▶ Your task
Only the lines from the one containing "Click the bold" to the end of the records belong in the output; print them exactly.

:: Entries shown ::

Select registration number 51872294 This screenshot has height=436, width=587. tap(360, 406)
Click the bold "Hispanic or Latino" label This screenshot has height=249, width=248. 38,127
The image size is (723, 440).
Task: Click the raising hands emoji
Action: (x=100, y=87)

:::

▶ Answer to the problem
Click the bold "Hispanic or Latino" label This screenshot has height=249, width=248. 38,127
The image size is (723, 440).
Task: Click the raising hands emoji
Action: (x=100, y=87)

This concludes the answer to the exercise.